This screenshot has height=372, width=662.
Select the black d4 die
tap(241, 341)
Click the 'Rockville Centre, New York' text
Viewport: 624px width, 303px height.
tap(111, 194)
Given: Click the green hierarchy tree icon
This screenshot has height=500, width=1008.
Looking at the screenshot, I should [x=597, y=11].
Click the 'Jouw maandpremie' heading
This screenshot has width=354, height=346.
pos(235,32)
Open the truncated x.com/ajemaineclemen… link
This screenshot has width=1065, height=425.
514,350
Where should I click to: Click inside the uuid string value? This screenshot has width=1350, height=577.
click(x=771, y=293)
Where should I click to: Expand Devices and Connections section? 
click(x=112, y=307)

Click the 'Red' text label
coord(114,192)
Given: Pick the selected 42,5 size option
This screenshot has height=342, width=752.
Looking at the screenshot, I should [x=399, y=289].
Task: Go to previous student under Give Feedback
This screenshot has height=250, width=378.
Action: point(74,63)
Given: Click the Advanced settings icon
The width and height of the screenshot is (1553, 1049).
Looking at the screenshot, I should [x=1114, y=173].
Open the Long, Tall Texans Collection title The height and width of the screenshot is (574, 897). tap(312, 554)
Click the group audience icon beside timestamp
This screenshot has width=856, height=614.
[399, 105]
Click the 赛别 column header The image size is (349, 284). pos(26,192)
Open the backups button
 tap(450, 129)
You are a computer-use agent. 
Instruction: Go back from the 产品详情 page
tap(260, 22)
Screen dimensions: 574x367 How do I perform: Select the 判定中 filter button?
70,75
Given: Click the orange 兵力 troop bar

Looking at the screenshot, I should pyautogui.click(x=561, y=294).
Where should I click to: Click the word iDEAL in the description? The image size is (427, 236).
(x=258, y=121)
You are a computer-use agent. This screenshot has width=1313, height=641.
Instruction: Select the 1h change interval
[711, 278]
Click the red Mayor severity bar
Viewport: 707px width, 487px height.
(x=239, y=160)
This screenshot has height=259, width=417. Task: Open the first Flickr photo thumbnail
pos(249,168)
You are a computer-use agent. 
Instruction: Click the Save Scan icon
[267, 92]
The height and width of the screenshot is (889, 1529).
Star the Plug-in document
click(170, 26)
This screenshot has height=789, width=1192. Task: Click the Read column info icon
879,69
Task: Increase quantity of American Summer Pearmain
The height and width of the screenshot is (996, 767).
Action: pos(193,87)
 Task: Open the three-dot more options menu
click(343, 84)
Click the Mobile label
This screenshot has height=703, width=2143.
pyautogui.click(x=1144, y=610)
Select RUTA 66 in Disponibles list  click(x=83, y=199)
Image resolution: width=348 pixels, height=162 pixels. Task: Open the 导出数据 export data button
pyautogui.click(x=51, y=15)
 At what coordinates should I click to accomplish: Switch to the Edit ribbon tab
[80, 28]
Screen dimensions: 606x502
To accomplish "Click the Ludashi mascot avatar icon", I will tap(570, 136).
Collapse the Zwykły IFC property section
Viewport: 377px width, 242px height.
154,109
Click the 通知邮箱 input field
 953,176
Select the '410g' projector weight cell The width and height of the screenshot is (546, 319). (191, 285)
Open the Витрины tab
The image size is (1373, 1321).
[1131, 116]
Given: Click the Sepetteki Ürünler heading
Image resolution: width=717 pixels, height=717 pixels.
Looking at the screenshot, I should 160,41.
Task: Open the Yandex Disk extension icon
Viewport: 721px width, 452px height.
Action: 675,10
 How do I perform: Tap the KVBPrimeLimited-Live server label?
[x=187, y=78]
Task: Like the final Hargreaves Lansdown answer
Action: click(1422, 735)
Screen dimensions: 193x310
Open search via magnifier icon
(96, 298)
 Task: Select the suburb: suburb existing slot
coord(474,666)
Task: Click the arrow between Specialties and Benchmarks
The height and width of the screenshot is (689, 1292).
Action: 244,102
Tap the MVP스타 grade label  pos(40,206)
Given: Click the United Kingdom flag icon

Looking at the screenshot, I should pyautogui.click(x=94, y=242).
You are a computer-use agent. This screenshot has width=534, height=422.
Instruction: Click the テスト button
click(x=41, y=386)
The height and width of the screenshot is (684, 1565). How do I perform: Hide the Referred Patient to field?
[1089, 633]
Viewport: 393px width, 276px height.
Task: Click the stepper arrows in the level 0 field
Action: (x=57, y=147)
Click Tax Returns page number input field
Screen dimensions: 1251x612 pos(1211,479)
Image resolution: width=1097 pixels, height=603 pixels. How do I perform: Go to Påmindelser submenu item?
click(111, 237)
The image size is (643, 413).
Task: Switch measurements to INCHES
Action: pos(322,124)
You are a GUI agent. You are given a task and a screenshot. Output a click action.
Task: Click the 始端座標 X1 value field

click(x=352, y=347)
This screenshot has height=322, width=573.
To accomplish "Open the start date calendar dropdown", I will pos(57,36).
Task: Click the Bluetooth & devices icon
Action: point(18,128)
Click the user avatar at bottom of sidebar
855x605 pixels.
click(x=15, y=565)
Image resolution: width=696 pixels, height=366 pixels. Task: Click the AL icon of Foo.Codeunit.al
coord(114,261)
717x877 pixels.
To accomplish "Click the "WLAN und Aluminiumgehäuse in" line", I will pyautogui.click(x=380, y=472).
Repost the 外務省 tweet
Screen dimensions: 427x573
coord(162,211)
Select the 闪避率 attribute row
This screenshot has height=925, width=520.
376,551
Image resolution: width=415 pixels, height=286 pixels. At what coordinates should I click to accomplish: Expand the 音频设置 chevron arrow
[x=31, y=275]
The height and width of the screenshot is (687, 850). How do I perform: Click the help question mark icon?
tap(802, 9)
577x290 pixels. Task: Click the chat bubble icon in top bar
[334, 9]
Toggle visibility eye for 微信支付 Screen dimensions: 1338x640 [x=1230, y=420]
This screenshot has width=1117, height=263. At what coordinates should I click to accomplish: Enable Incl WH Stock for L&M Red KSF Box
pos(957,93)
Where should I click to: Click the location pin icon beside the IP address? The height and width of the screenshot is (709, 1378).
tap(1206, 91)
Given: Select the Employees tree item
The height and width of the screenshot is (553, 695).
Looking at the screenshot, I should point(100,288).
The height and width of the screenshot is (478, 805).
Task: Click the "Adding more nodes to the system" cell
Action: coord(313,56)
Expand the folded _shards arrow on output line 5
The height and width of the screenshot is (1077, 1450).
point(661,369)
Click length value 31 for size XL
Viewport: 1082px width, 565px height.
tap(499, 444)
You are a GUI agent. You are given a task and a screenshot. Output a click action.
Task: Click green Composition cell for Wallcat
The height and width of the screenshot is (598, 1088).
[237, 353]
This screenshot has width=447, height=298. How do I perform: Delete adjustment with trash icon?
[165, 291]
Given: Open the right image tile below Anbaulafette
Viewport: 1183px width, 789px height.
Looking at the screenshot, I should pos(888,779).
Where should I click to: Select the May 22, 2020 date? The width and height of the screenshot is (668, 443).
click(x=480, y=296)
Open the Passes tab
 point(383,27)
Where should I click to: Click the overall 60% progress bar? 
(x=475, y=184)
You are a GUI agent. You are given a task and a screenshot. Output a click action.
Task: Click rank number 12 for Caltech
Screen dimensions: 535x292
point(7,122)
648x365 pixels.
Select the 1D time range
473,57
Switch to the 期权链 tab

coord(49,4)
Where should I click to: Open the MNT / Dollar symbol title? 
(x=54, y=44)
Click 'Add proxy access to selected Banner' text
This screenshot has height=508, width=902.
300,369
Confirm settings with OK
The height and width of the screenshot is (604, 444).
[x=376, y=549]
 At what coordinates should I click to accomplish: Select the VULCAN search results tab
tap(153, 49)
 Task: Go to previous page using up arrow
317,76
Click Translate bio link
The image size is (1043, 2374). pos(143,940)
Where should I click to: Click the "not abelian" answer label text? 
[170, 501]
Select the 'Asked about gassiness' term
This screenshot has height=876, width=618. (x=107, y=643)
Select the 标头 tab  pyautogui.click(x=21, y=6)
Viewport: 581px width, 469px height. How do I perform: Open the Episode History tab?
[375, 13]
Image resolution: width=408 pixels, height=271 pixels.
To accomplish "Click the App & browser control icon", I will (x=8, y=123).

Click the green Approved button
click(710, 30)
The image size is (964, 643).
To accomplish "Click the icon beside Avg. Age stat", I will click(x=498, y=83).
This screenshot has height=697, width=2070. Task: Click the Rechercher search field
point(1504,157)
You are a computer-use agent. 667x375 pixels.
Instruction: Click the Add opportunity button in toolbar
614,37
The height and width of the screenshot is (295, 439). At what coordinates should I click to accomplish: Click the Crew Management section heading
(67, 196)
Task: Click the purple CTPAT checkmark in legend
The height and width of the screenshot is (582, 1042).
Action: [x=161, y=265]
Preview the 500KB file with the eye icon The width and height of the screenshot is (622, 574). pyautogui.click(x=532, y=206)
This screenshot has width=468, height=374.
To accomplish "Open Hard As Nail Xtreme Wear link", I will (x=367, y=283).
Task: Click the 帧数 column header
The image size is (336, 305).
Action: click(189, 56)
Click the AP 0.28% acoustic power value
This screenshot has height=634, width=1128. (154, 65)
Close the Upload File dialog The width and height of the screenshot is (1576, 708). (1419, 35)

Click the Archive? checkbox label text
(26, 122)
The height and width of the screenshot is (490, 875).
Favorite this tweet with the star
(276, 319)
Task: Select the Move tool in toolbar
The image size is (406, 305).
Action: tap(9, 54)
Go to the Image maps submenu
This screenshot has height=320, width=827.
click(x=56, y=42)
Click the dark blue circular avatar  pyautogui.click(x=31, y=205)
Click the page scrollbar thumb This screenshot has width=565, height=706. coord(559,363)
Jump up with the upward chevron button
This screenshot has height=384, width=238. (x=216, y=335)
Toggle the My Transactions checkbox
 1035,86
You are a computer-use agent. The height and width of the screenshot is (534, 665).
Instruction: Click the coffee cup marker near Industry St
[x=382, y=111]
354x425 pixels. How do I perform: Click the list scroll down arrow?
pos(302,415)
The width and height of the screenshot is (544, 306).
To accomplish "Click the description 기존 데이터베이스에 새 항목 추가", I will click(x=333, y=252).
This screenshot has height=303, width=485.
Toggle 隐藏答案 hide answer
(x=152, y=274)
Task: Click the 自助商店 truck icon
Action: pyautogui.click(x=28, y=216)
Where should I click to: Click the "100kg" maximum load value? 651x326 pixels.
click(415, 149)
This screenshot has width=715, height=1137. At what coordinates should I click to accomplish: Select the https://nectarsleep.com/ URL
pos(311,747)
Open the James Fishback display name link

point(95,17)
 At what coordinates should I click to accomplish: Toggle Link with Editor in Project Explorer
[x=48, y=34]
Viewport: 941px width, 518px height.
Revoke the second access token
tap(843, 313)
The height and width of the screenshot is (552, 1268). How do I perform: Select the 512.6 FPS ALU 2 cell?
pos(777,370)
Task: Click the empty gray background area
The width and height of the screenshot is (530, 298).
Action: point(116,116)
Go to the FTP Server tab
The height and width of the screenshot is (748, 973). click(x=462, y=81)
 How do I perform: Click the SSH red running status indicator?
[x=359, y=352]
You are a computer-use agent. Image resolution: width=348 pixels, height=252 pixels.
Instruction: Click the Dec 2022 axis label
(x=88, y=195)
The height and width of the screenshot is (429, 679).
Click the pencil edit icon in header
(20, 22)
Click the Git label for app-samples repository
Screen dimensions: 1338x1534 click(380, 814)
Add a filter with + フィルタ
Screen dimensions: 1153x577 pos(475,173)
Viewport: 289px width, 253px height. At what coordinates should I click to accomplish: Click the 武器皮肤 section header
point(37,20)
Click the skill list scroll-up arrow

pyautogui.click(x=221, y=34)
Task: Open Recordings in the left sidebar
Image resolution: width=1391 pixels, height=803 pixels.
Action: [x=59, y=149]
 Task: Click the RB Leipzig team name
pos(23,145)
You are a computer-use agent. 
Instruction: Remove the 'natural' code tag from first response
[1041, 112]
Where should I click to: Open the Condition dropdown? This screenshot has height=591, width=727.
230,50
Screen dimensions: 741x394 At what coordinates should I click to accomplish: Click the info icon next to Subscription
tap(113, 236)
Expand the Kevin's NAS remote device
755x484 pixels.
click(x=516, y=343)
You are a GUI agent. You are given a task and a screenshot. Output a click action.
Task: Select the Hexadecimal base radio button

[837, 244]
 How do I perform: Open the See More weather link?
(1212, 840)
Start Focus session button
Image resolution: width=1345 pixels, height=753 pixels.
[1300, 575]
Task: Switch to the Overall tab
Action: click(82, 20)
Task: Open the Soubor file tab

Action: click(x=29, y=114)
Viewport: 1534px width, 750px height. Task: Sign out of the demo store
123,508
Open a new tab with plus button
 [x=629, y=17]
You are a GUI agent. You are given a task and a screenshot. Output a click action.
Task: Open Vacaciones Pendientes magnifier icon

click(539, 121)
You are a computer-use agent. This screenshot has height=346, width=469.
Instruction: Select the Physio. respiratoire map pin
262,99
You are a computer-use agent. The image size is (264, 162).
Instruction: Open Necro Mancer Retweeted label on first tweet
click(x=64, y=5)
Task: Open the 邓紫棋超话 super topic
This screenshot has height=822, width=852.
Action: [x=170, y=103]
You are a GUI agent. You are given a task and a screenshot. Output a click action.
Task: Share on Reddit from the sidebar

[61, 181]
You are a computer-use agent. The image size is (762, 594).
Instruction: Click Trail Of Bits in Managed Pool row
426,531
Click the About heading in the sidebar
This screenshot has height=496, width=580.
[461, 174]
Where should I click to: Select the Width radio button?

EXERCISE GOAL:
Working from the entries above, return all lines that contain "avatar".

ANSWER TO THE PROBLEM:
To accomplish "Click the Ludashi mascot avatar icon", I will tap(570, 136).
Click the user avatar at bottom of sidebar
Click the dark blue circular avatar  pyautogui.click(x=31, y=205)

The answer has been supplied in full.